(ASSIGNMENT)
The records below should be copied in full, exactly as shown.

========================================================================

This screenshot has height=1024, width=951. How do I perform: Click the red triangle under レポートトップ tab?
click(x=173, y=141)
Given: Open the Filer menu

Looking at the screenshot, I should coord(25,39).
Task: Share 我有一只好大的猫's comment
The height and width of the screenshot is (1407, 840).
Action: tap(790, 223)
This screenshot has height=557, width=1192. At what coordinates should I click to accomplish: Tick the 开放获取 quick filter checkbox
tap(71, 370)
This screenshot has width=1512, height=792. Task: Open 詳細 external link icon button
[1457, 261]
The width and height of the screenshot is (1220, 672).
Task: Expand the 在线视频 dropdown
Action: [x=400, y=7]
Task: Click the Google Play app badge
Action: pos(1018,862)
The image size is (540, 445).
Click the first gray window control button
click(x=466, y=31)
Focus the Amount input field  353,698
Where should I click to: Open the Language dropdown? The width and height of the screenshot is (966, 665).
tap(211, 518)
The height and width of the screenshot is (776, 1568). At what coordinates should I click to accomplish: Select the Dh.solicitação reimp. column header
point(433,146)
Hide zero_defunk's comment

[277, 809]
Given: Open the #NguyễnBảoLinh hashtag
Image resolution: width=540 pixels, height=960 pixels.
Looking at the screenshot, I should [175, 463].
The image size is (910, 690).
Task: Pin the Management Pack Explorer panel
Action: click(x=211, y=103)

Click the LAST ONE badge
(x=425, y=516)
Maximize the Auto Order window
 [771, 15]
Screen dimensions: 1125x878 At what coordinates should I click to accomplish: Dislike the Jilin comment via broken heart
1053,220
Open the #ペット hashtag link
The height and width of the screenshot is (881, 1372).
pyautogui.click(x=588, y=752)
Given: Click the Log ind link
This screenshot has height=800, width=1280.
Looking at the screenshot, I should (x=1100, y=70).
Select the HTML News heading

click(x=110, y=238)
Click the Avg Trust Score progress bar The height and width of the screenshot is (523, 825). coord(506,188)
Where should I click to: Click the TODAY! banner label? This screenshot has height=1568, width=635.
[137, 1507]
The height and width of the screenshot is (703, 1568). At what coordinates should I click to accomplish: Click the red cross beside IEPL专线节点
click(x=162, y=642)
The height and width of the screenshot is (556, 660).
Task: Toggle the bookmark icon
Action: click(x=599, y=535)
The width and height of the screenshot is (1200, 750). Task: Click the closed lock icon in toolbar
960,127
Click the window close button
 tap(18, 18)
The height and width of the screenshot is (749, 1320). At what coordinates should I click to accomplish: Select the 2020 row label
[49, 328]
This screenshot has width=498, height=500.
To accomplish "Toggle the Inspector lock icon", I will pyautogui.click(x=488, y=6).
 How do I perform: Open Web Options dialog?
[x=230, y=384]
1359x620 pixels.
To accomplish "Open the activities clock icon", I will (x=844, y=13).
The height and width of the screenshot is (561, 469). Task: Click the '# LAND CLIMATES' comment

========================================================================

(TASK SOLUTION)
This screenshot has height=1024, width=951. How do I perform: Click the red triangle under レポートトップ tab?
click(x=173, y=141)
Given: Open the Filer menu

Looking at the screenshot, I should coord(25,39).
Task: Share 我有一只好大的猫's comment
The height and width of the screenshot is (1407, 840).
Action: tap(790, 223)
This screenshot has height=557, width=1192. At what coordinates should I click to accomplish: Tick the 开放获取 quick filter checkbox
tap(71, 370)
This screenshot has width=1512, height=792. Task: Open 詳細 external link icon button
[1457, 261]
The width and height of the screenshot is (1220, 672).
Task: Expand the 在线视频 dropdown
Action: [x=400, y=7]
Task: Click the Google Play app badge
Action: pos(1018,862)
The image size is (540, 445).
Click the first gray window control button
click(x=466, y=31)
Focus the Amount input field  353,698
Where should I click to: Open the Language dropdown? The width and height of the screenshot is (966, 665).
tap(211, 518)
The height and width of the screenshot is (776, 1568). At what coordinates should I click to accomplish: Select the Dh.solicitação reimp. column header
point(433,146)
Hide zero_defunk's comment

[277, 809]
Given: Open the #NguyễnBảoLinh hashtag
Image resolution: width=540 pixels, height=960 pixels.
Looking at the screenshot, I should [175, 463].
The image size is (910, 690).
Task: Pin the Management Pack Explorer panel
Action: click(x=211, y=103)

Click the LAST ONE badge
(x=425, y=516)
Maximize the Auto Order window
 [771, 15]
Screen dimensions: 1125x878 At what coordinates should I click to accomplish: Dislike the Jilin comment via broken heart
1053,220
Open the #ペット hashtag link
The height and width of the screenshot is (881, 1372).
pyautogui.click(x=588, y=752)
Given: Click the Log ind link
This screenshot has height=800, width=1280.
Looking at the screenshot, I should (x=1100, y=70).
Select the HTML News heading

click(x=110, y=238)
Click the Avg Trust Score progress bar The height and width of the screenshot is (523, 825). coord(506,188)
Where should I click to: Click the TODAY! banner label? This screenshot has height=1568, width=635.
[137, 1507]
The height and width of the screenshot is (703, 1568). At what coordinates should I click to accomplish: Click the red cross beside IEPL专线节点
click(x=162, y=642)
The height and width of the screenshot is (556, 660).
Task: Toggle the bookmark icon
Action: click(x=599, y=535)
The width and height of the screenshot is (1200, 750). Task: Click the closed lock icon in toolbar
960,127
Click the window close button
 tap(18, 18)
The height and width of the screenshot is (749, 1320). At what coordinates should I click to accomplish: Select the 2020 row label
[49, 328]
This screenshot has width=498, height=500.
To accomplish "Toggle the Inspector lock icon", I will pyautogui.click(x=488, y=6).
 How do I perform: Open Web Options dialog?
[x=230, y=384]
1359x620 pixels.
To accomplish "Open the activities clock icon", I will (x=844, y=13).
The height and width of the screenshot is (561, 469). Task: Click the '# LAND CLIMATES' comment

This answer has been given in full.